**** Stored data ****

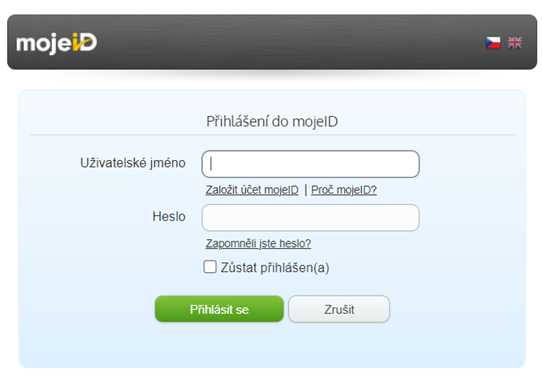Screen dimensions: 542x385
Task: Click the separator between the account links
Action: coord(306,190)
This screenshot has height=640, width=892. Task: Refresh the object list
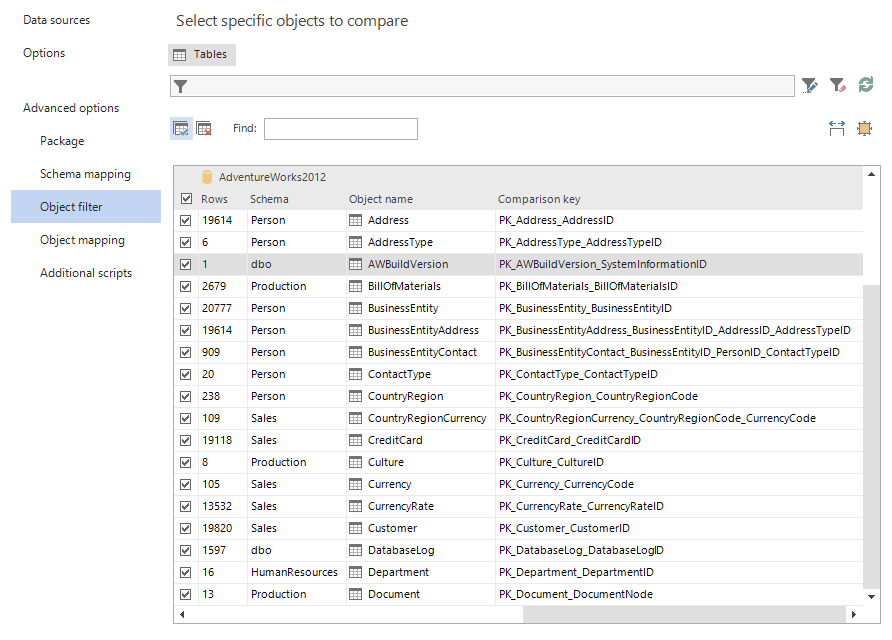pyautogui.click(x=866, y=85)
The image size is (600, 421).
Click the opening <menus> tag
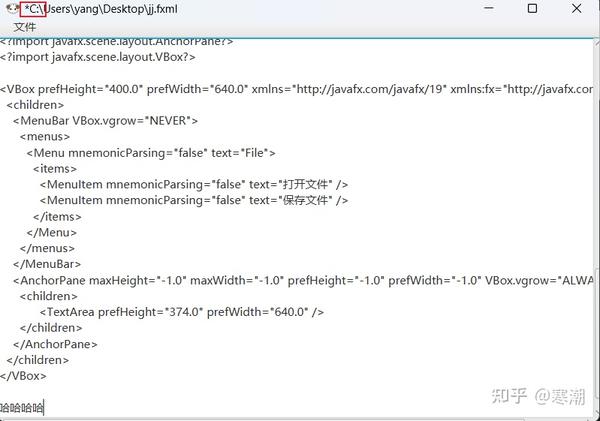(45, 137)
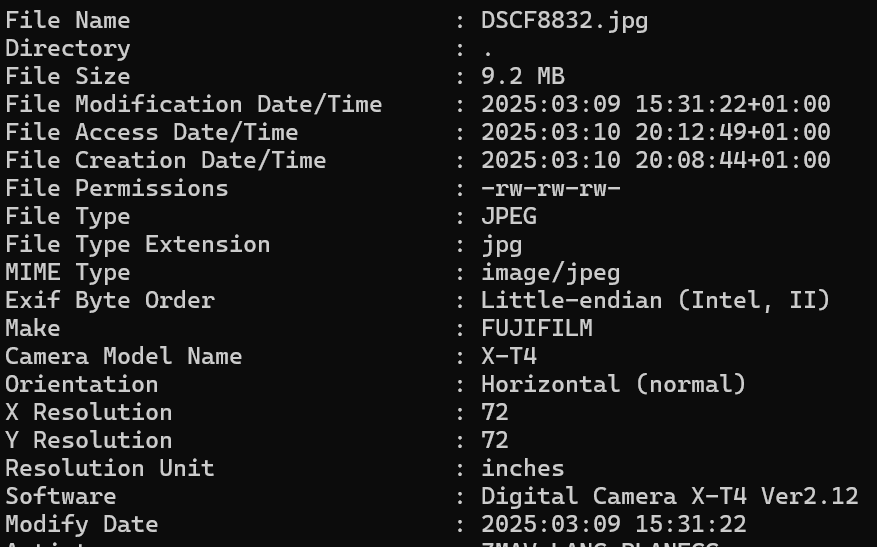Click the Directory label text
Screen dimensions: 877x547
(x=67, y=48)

****

» **Aim of the exercise**: When you reach the line that contains "This screenshot has" in the records above, copy it and every line after it exactly through the last one, leaving out the pictures.

» **Exercise output**:
This screenshot has height=640, width=892. Task: Refresh the object list
pyautogui.click(x=866, y=85)
The image size is (600, 421).
Click the opening <menus> tag
(45, 137)
Click the Directory label text
Screen dimensions: 877x547
(x=67, y=48)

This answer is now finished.